Use this guide to wire CAP into a NestJS application.
The in-memory bundle is the fastest way to try CAP in tests or local examples. It keeps outbox/inbox records in memory and uses an in-process bus.
import { Module } from '@nestjs/common';
import { CapModule } from '@mikara89/cap-nest';
@Module({
imports: [CapModule.forInMemory()],
})
export class AppModule {}
Publish from any injectable that receives CapService:
import { Injectable } from '@nestjs/common';
import { CapService } from '@mikara89/cap-nest';
@Injectable()
export class UsersService {
constructor(private readonly cap: CapService) {}
async createUser(): Promise<void> {
await this.cap.publish('user.created', {
id: 'u1',
email: 'alice@example.com',
});
}
}
Handle messages with @CapSubscribe:
import { Injectable } from '@nestjs/common';
import {
CapHeaders as CapHeadersParam,
CapSubscribe,
type CapHeaders,
} from '@mikara89/cap-nest';
@Injectable()
export class MailHandler {
@CapSubscribe({ topic: 'user.created', group: 'mail-service' })
async handleUserCreated(
payload: { id: string; email: string },
@CapHeadersParam() headers?: CapHeaders,
) {
// send welcome email
}
}
Production apps should provide durable storage and an external transport. First-party adapters include MikroORM, Knex, TypeORM, and Prisma storage, and Azure Service Bus, NestJS microservices, RabbitMQ, Kafka, and AWS SNS/SQS transport. See Adapters for the full list and setup details.
Warning: multi-instance durable outbox dispatch requires a lock-capable MikroORM SQL driver such as PostgreSQL or MySQL, or a custom storage adapter with equivalent claim safety. SQLite and other local/non-locking drivers are supported only for demos, development, and single-process tests. SQL Server requires a future SQL Server-specific claim implementation before it is supported for multi-instance dispatch by the first-party MikroORM adapter.

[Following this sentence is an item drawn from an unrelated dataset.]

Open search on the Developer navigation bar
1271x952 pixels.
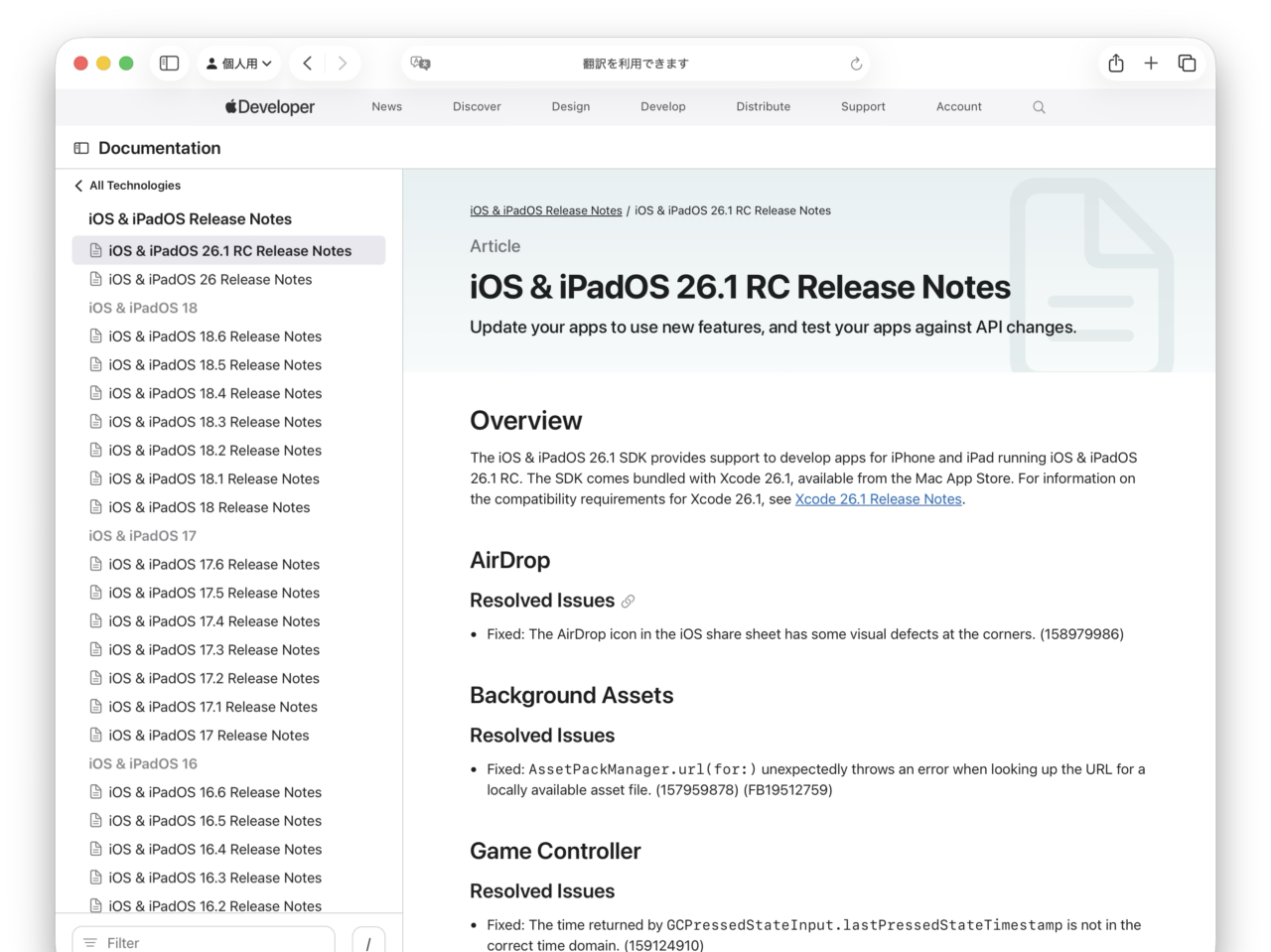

import { Module } from '@nestjs/common';
import { MikroOrmModule } from '@mikro-orm/nestjs';
import { CapModule } from '@mikara89/cap-nest';
import {
CapPublishEntity,
CapReceivedEntity,
} from '@mikara89/cap-storage-mikro-orm';
import { MikroStorageModule } from '@mikara89/cap-storage-mikro-orm/nest';
import { ServiceBusTransportModule } from '@mikara89/cap-transport-azure-servicebus/nest';
const serviceBusTransport = ServiceBusTransportModule.forRoot({
connectionString: process.env.AZURE_SERVICEBUS_CONNECTION_STRING!,
topicPrefix: 'cap-',
subscriptionPrefix: 'sub-',
});
@Module({
imports: [
MikroOrmModule.forRoot({
dbName: process.env.DB_NAME,
entities: [CapPublishEntity, CapReceivedEntity],
}),
MikroStorageModule,
serviceBusTransport,
CapModule.forRoot({
imports: [MikroStorageModule, serviceBusTransport],
init: {
createSchema: false,
createQueues: false,
},
}),
],
})
export class AppModule {}
Use environment variables for secrets. Do not commit Service Bus connection strings or database credentials.
The dashboard is optional and must be protected by a guard.
import { CapDashboardModule } from '@mikara89/cap-dashboard-nest';
@Module({
imports: [
CapDashboardModule.forRoot({
guard: {
provide: 'CAP_DASHBOARD_GUARD',
useValue: { canActivate: () => true },
},
authorizer: {
provide: 'CAP_DASHBOARD_AUTHORIZER',
useValue: ({ permission }) => permission === 'read',
},
routePrefix: '/api/cap',
uiRoute: '/cap-dashboard',
}),
],
})
export class AppModule {}
Replace the sample guard and authorizer with real application policy before exposing the dashboard outside local development.